Capcom Fighting All-Stars: Code Holder is a cancelled 3D fighting game developed by Capcom for arcade and PlayStation 2. The game would have featured characters from various Capcom franchises fighting to prevent a massive bomb from exploding. The game was canceled in 2003 due to poor feedback during its testing period, though it would influence the release of Capcom Fighting Evolution the following year.

==Gameplay==
Capcom Fighting All-Stars was designed to translate mechanics from Capcom's 2D fighting games into a 3D environment, similar to their Street Fighter EX series. Characters had three life bars that would cause a brief pause each time one was depleted, similar to the Darkstalkers series. The super combo gauge was also linked with the life system: while on their first life bar, characters would only be able to gain up to one of their gauge's three tiers, preventing them from using more than their most basic super attack. Each time one of a character's life bars was depleted, the next tier of their super gauge would unlock, allowing them to gain more meter and use more powerful super attacks. The game would also allow players to perform finishing moves.

===Characters===
Capcom Fighting All-Stars was intended to feature 16 playable characters, consisting of 11 characters from other Capcom franchises such as Street Fighter and Final Fight, along with four original characters and one guest character from SNK's The King of Fighters franchise.

==Story==
A terrorist named Avel, under the code name "Death", threatens to destroy Metro City using a small atomic bomb known as "Laughter Sun". To prevent anyone from stopping the bomb, Death locks the disarm function behind a set of codes. Each of these codes are held by the eponymous "Code Holders", humans with special powers: D.D. ("Ogre"), Rook ("Fallen Angel"), and Ingrid ("Isis"). Faced with this crisis, Metro City Mayor Mike Haggar contacts several other fighters for help, and orders them to retrieve the codes, defeat Death, and prevent Metro City's destruction. The story had multiple endings, determined by the amount of time the player takes to finish the game.

==Development==
Following the release of Capcom vs. SNK 2 (2001), Capcom began work on a third entry in the Capcom vs. SNK series. However, the game was cancelled due to SNK facing bankruptcy at the time. As a result of changes brought on by SNK's financial situation, a team of roughly 20 staff members left the company to join Capcom, including director Toyohisa Tanabe. This team decided to repurpose the assets created for Capcom vs. SNK 3 into a new project, which became Capcom Fighting All-Stars. The presence of several of their former staff on the team led SNK to grant Capcom permission to feature one of their characters, Kyo Kusanagi, as a special guest.
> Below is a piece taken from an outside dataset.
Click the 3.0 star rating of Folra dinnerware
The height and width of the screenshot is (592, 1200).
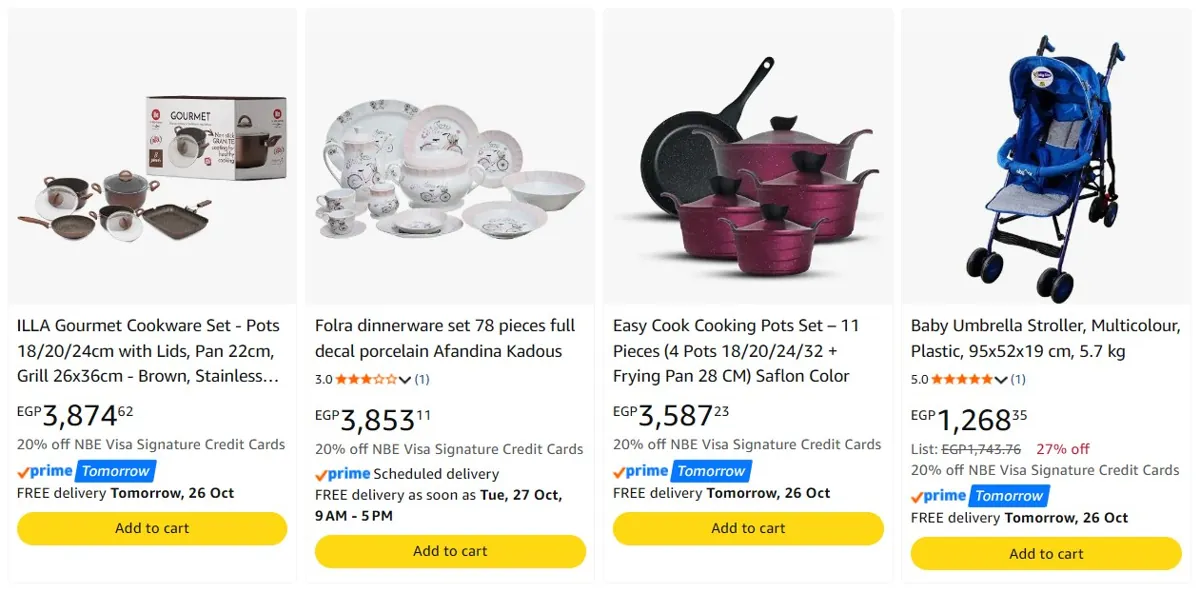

Between 2002–2003, Capcom held a series of limited location tests for the arcade version, where they received negative feedback from players. After several more months in development, the game was canceled in August 2003. Outside of a few minor details and limited screenshots and footage over the years, very little about the game would be publicly known until 2017, when Capcom published an interview with Tanabe on their Street Fighter V website that went into more detail about the game's development and cancellation, along with a pair of articles revealing previously unpublished artwork and screenshots.

==Legacy==
While Capcom Fighting All-Stars would never receive a release, the idea of a crossover fighting game focused on Capcom's own characters would later inspire the release of Capcom Fighting Evolution in 2004, which included one of Capcom Fighting All-Stars original characters, Ingrid, in its roster. Ingrid would go on to reappear in other Capcom games, including as a playable character in Street Fighter Alpha 3 MAX, Street Fighter 6, and Project X Zone 2, and as a costume for Karin Kanzuki in Street Fighter V. Ingrid, D.D. and Rook also made cameo appearances in the 2013 Rhythm RPG Otoranger.